(Records for the exercise):
┏━━

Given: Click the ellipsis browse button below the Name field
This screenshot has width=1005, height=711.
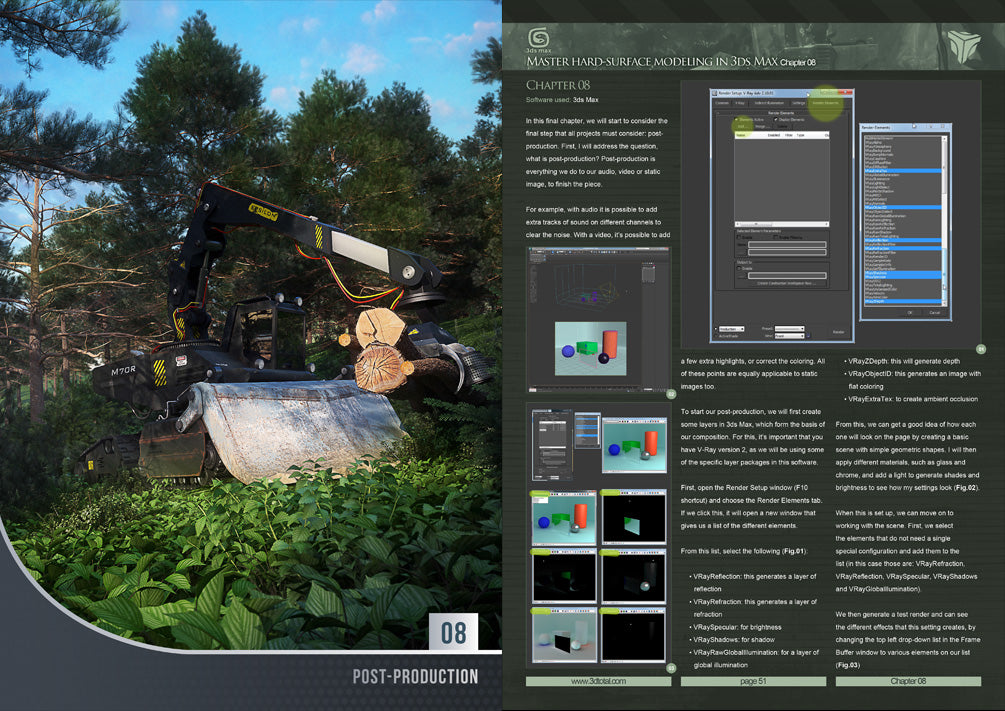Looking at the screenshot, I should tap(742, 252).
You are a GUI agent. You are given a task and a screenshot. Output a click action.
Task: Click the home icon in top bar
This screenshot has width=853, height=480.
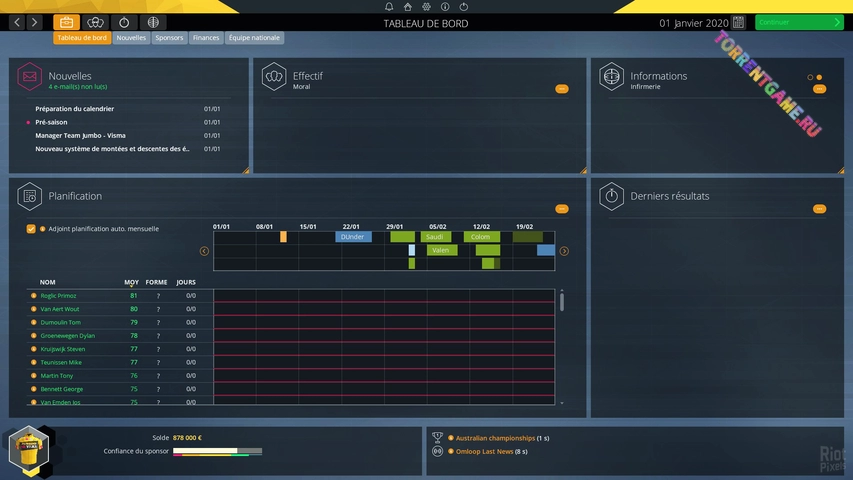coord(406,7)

┗━━
┏━━

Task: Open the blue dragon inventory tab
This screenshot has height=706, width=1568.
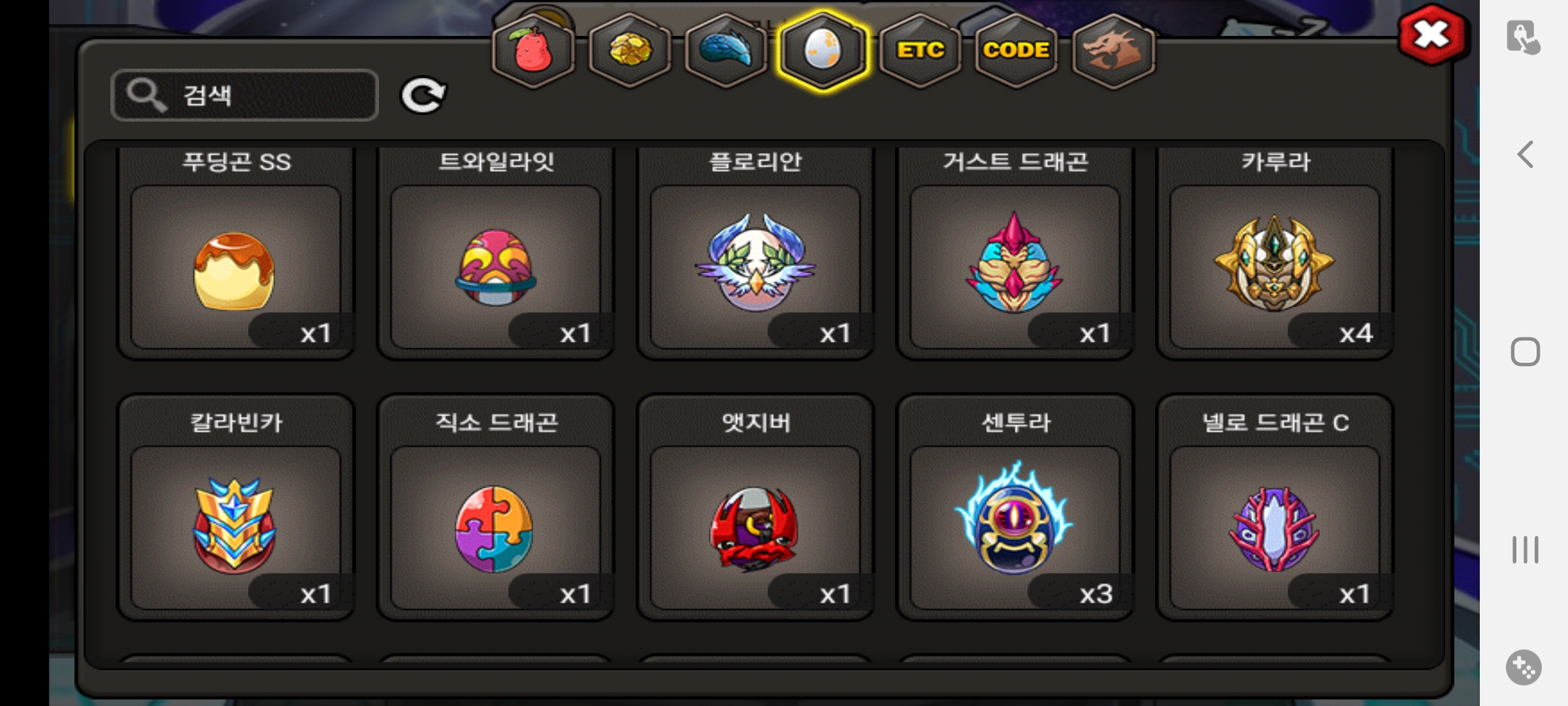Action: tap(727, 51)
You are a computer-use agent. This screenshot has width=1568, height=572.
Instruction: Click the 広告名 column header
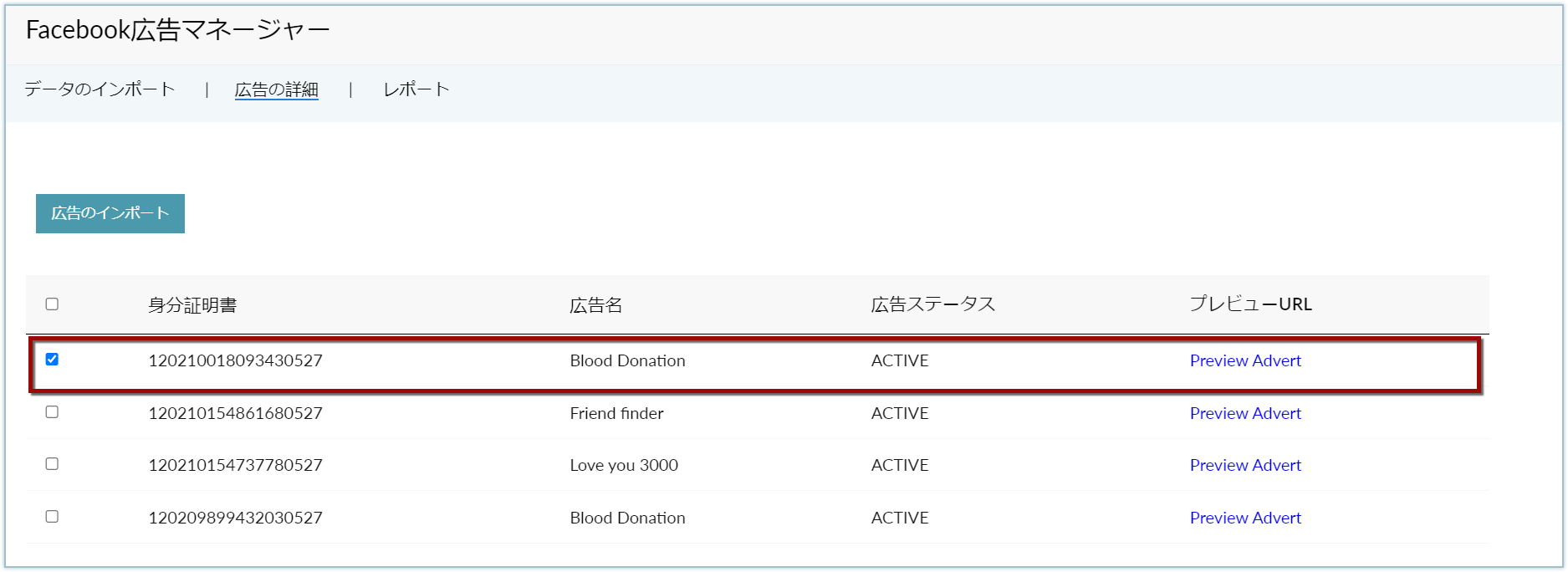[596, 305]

┗━━
┏━━

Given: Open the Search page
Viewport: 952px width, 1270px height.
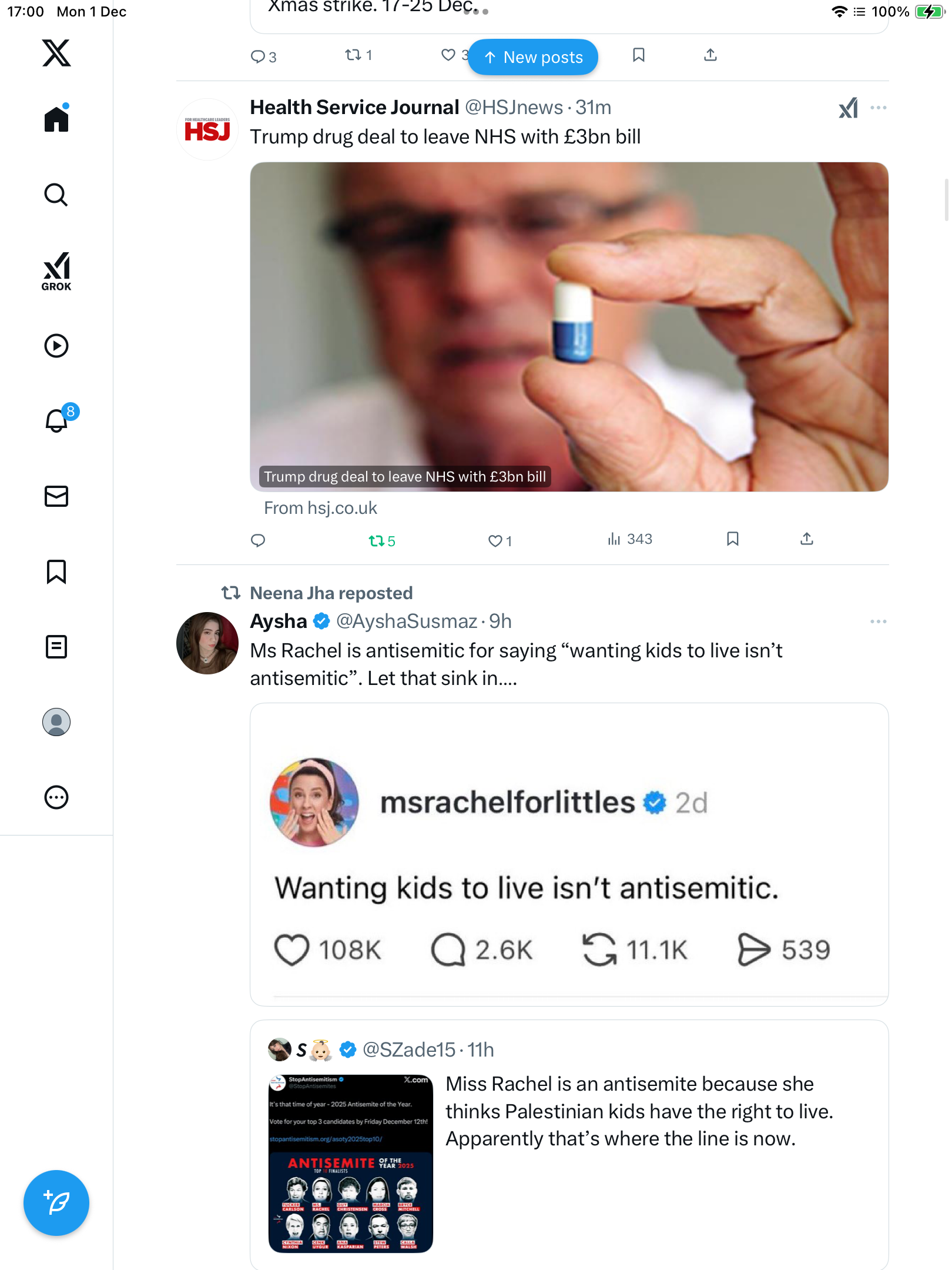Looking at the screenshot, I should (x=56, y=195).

┗━━

(Exercise requirements): Above are some records. Reproduce the lines from the one with "Given: Click the" down to the one with "Task: Click the home icon in top bar", keeping both, and leave every picture out.

(Solution to this problem):
Given: Click the ellipsis browse button below the Name field
This screenshot has width=1005, height=711.
Looking at the screenshot, I should tap(742, 252).
You are a GUI agent. You are given a task and a screenshot. Output a click action.
Task: Click the home icon in top bar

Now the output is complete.